■ EXERCISE GOAL: Reproduce the stretch of material from the line containing "Identify the location of legend-item-asians: Asians." through the line containing "Image resolution: width=2520", leaving out the pictures.

■ SUPPLIED MATERIAL:
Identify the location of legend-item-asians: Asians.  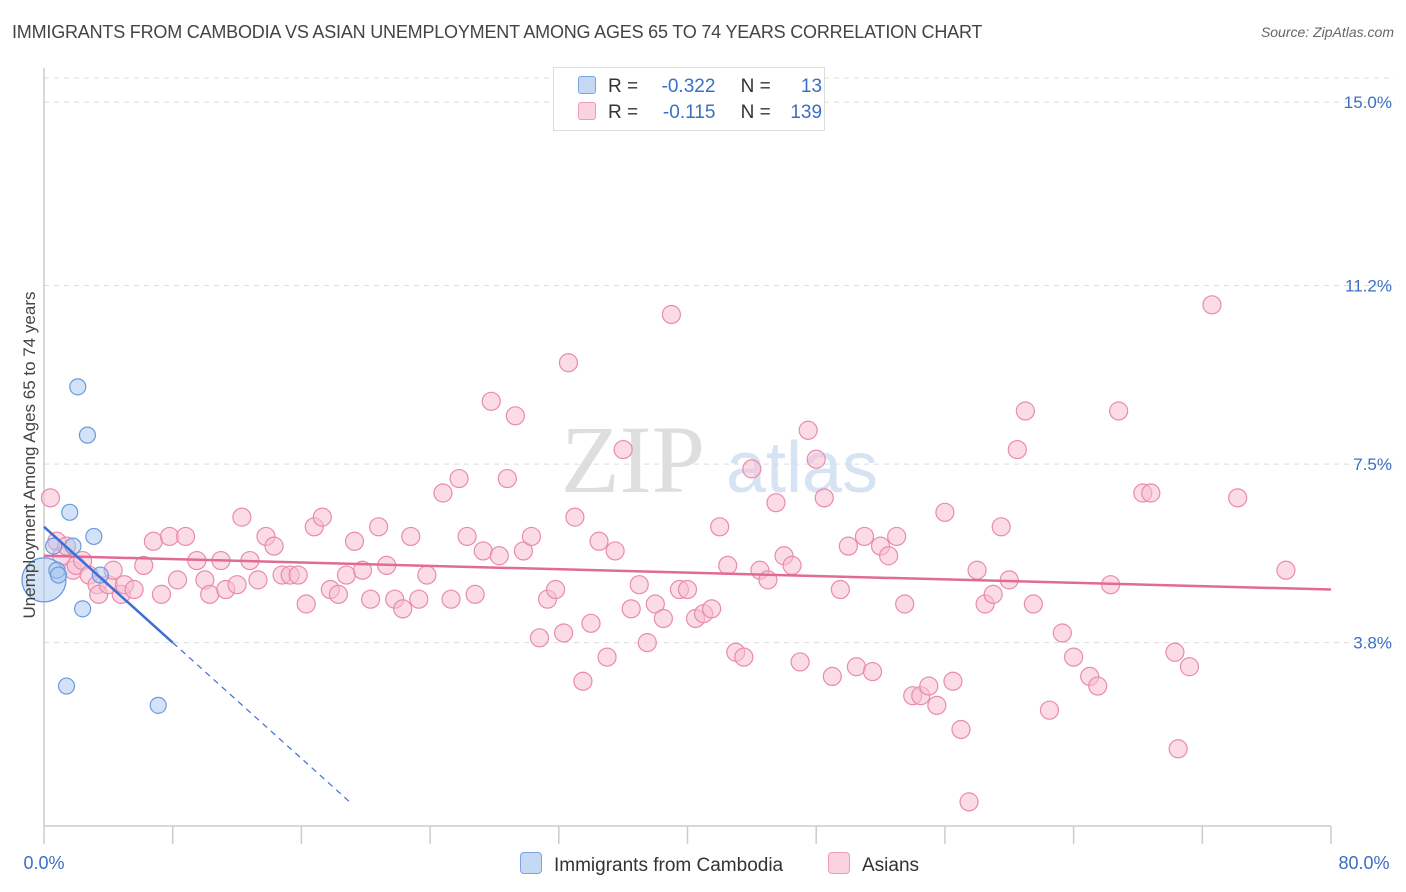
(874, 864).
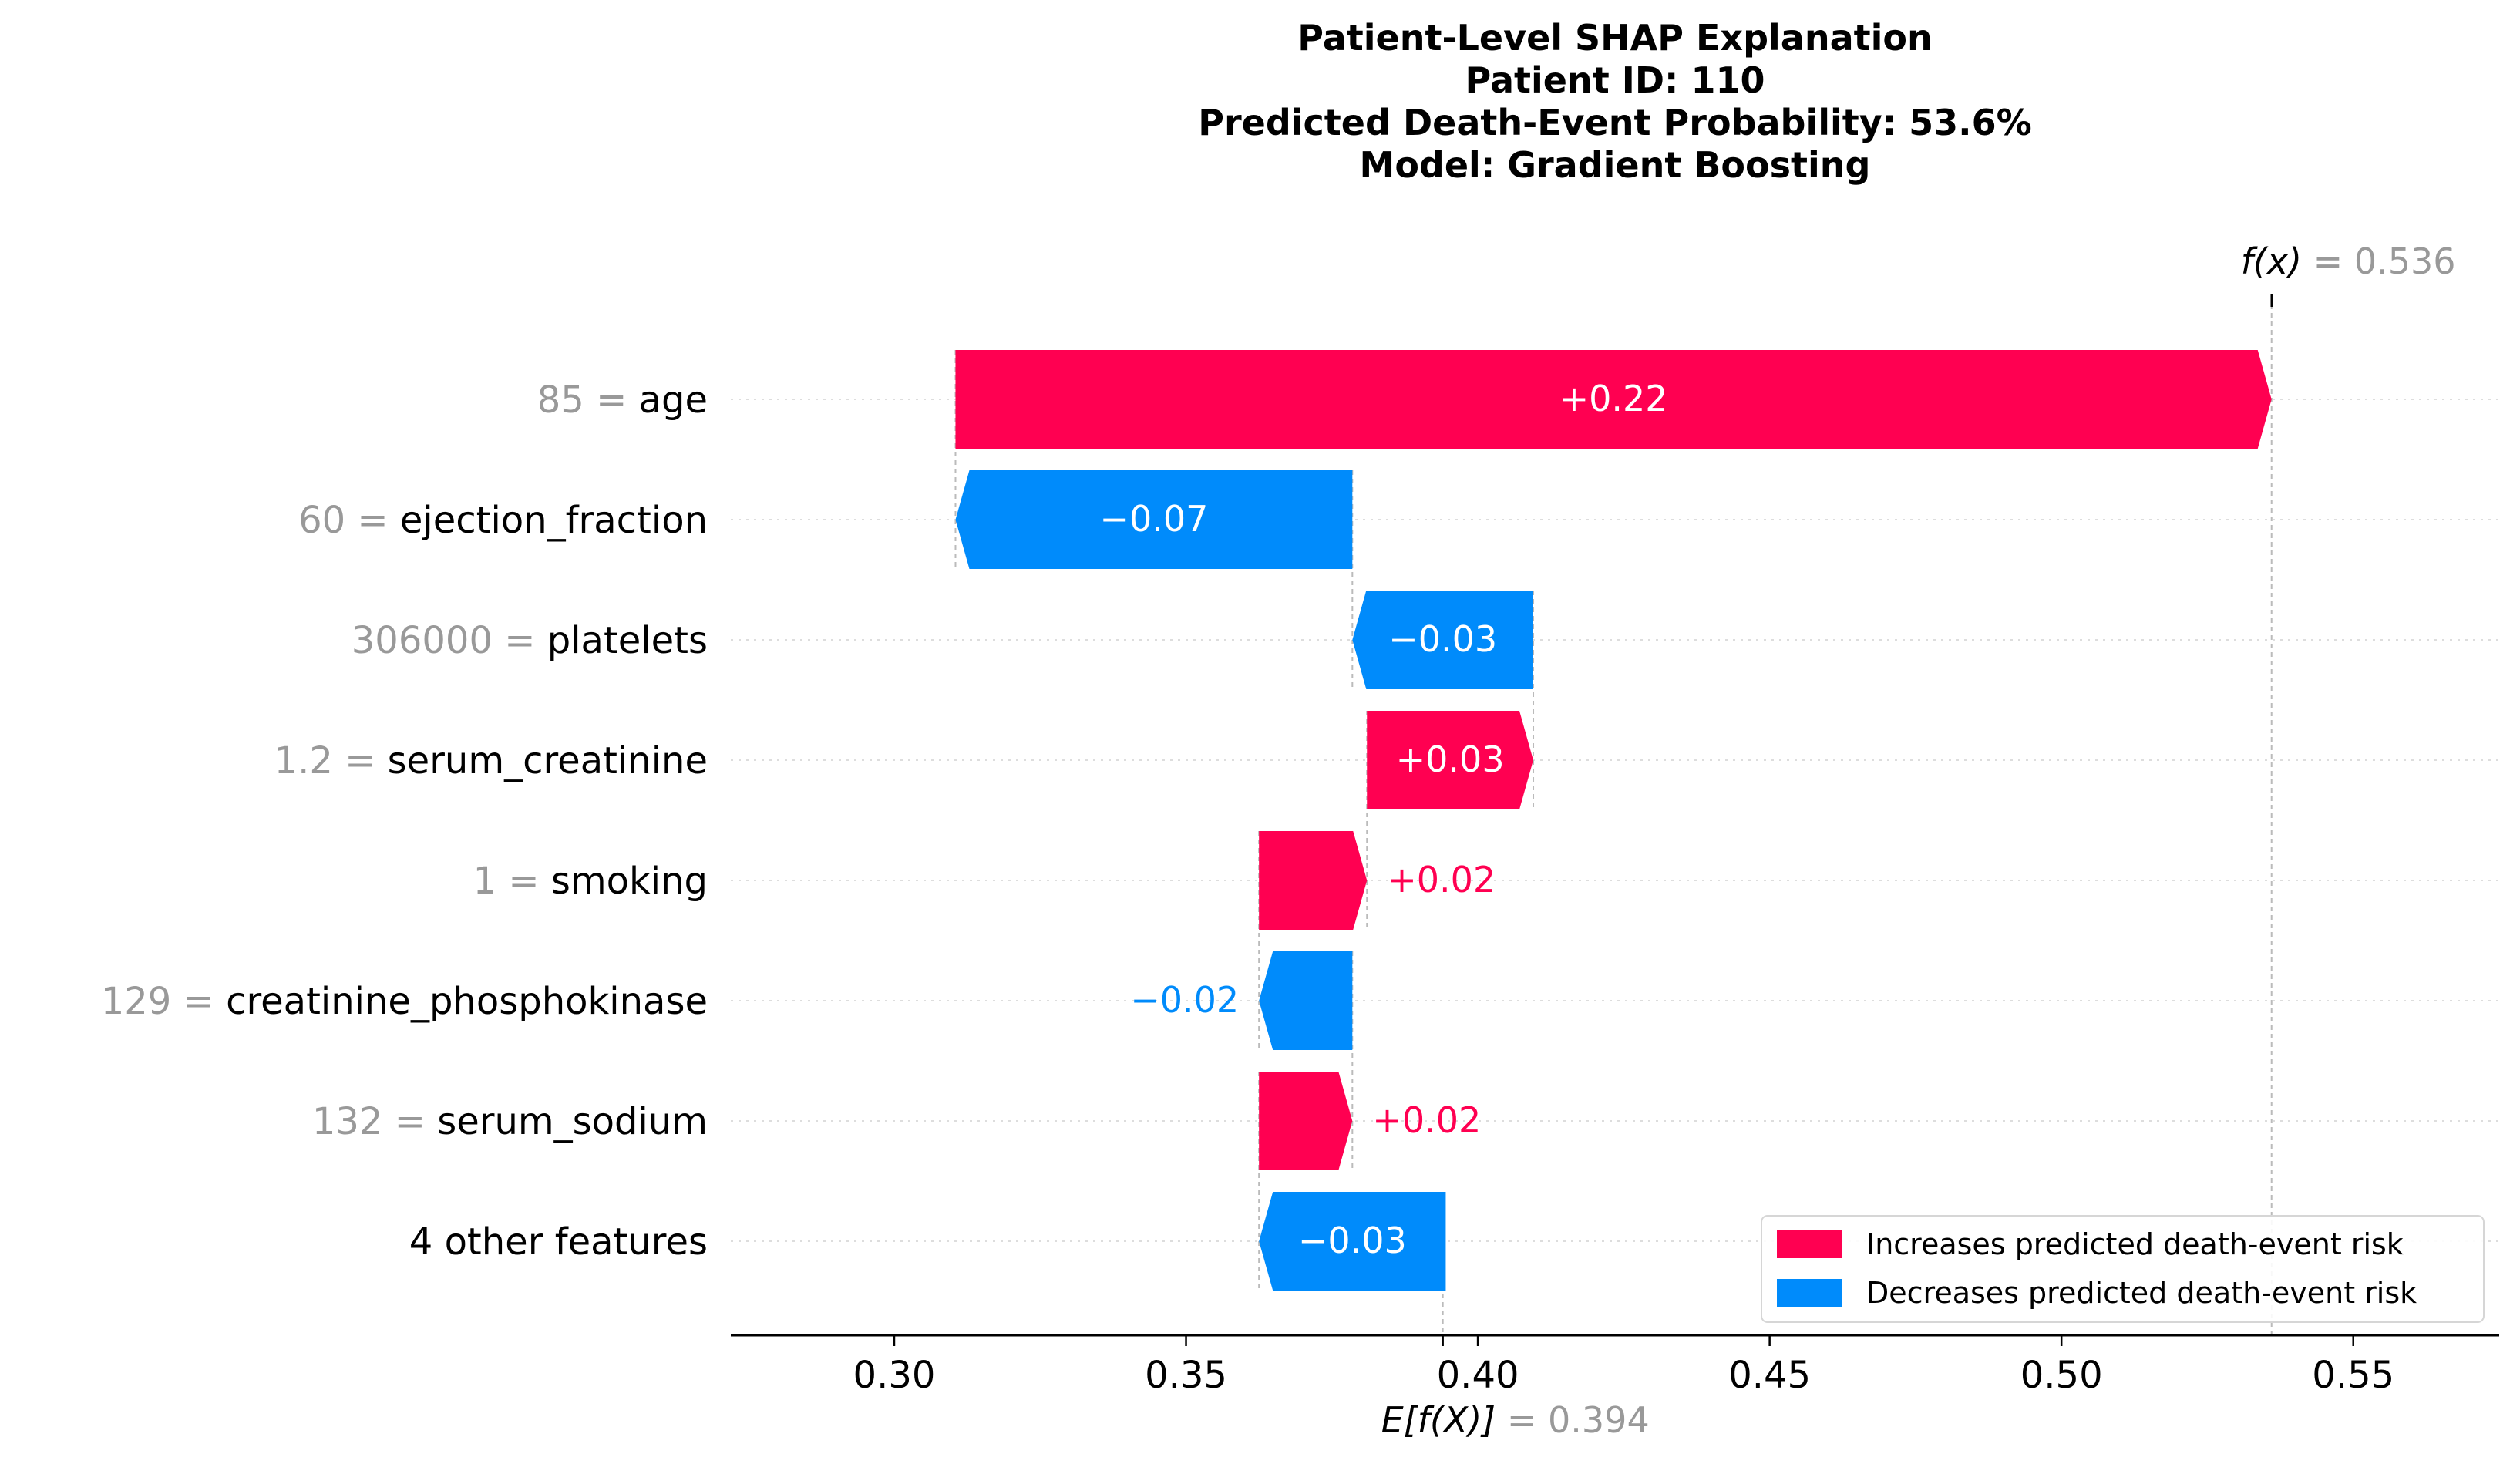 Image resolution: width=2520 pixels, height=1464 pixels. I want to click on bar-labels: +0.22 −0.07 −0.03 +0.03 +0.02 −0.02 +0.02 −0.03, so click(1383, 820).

* * *

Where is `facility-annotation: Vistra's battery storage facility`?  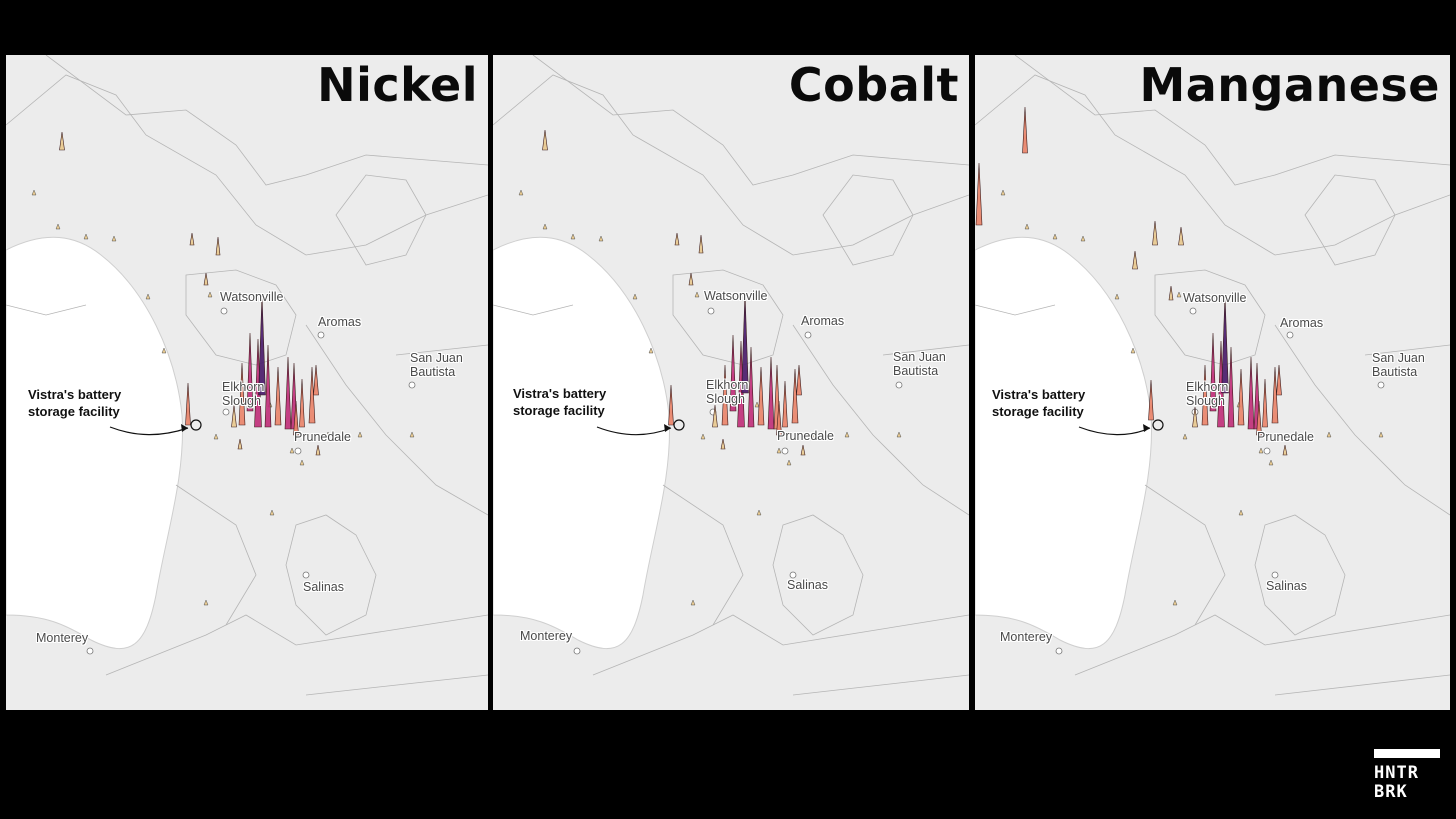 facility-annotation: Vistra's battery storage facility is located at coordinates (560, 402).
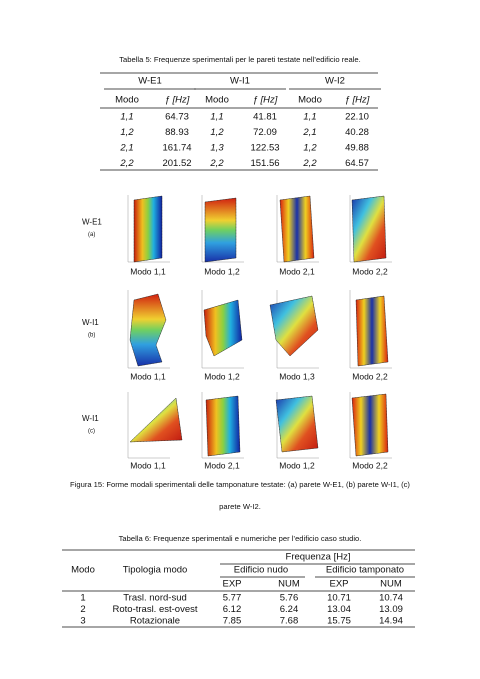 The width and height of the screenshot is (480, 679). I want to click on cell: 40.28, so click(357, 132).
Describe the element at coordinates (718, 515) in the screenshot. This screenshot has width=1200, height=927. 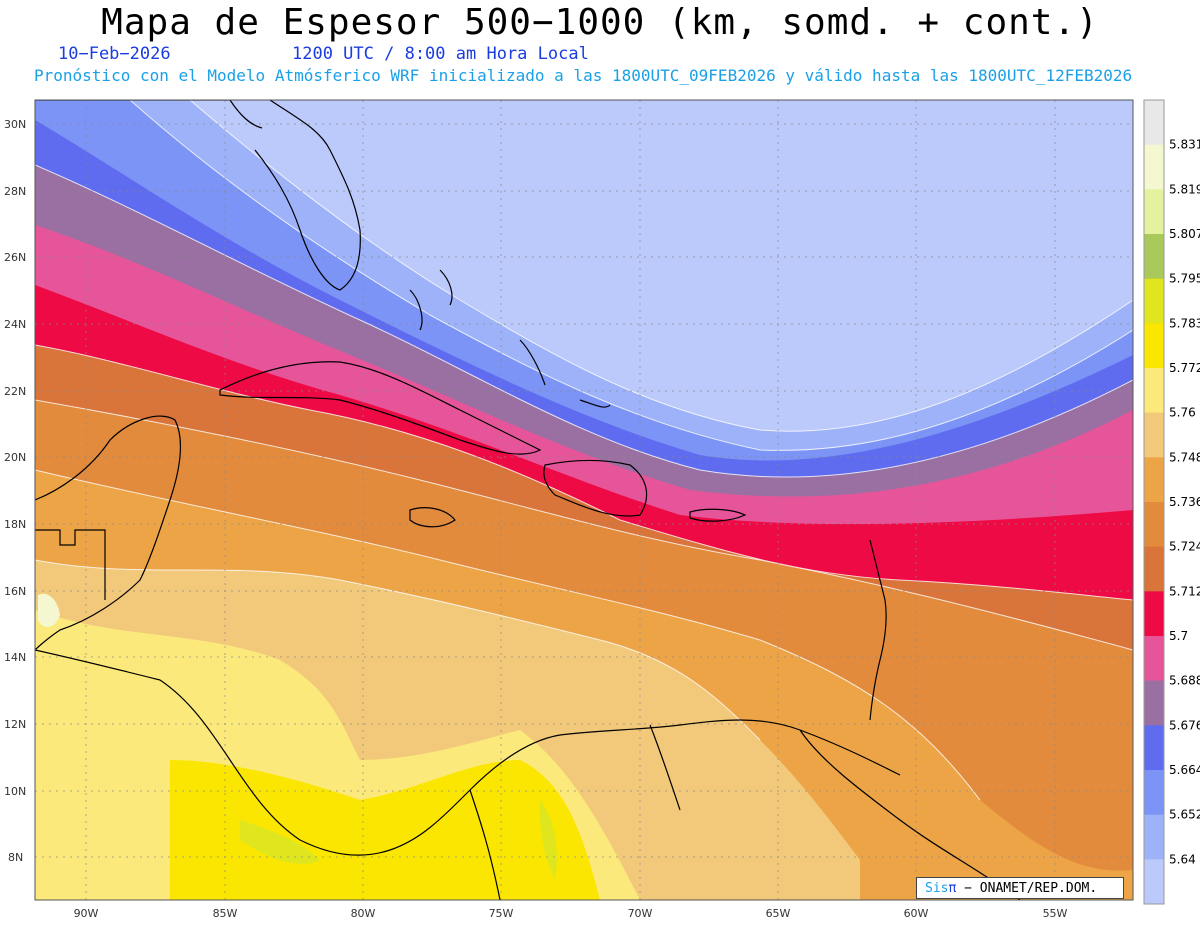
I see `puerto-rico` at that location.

==

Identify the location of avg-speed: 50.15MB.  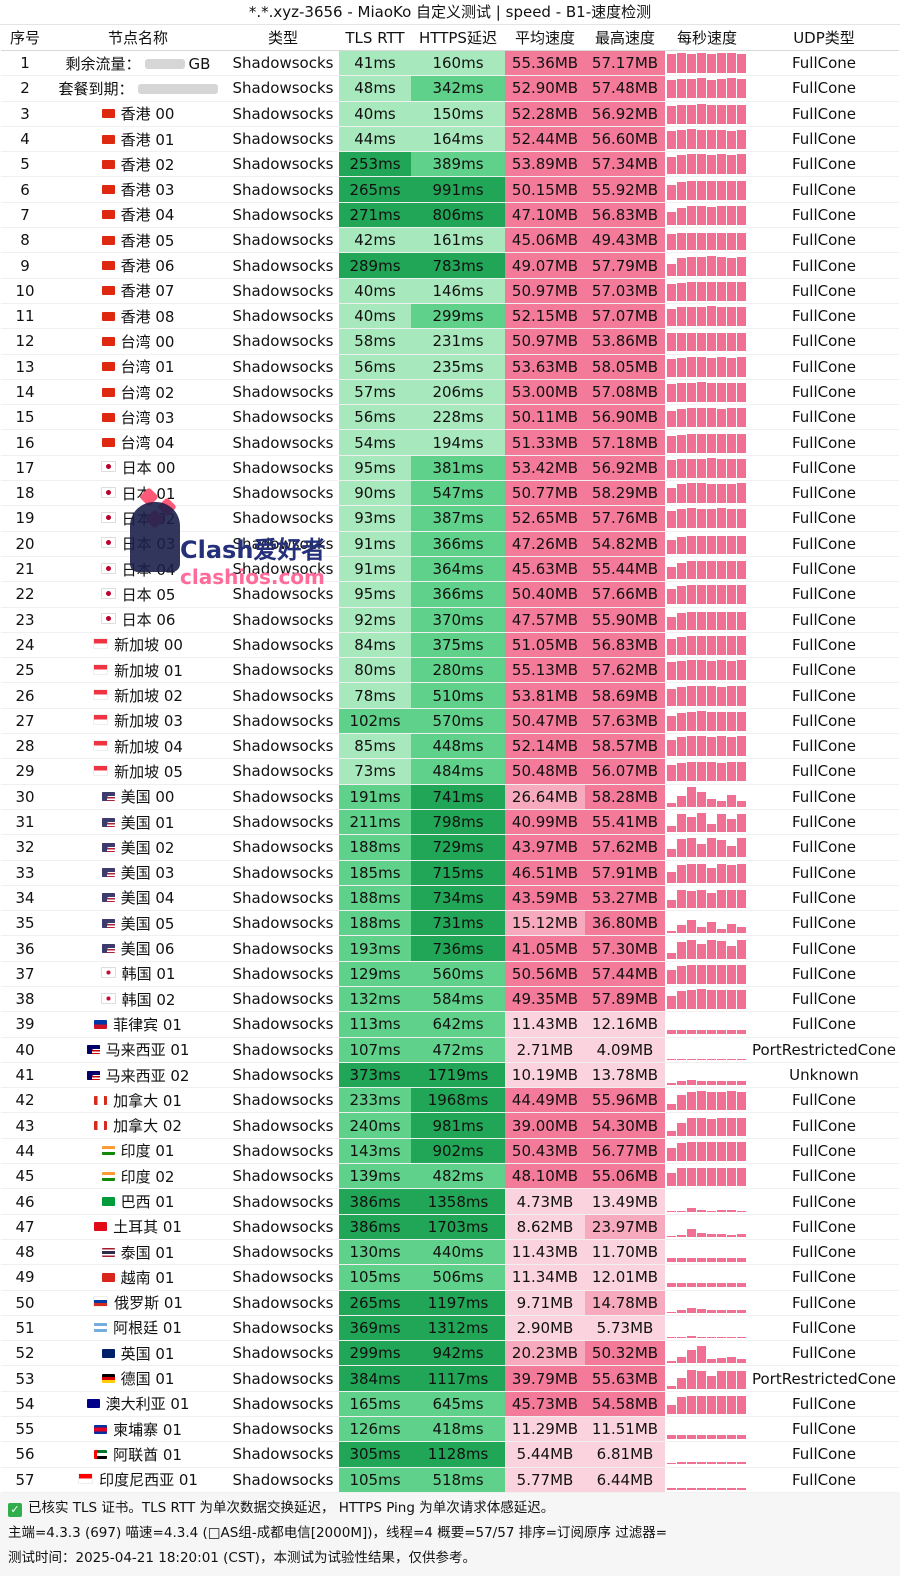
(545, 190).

■ RESPONSE BELOW:
Identify the location of legend-item-asians: Asians.  
(874, 864).
 Image resolution: width=2520 pixels, height=1464 pixels. I want to click on bar-labels: +0.22 −0.07 −0.03 +0.03 +0.02 −0.02 +0.02 −0.03, so click(1383, 820).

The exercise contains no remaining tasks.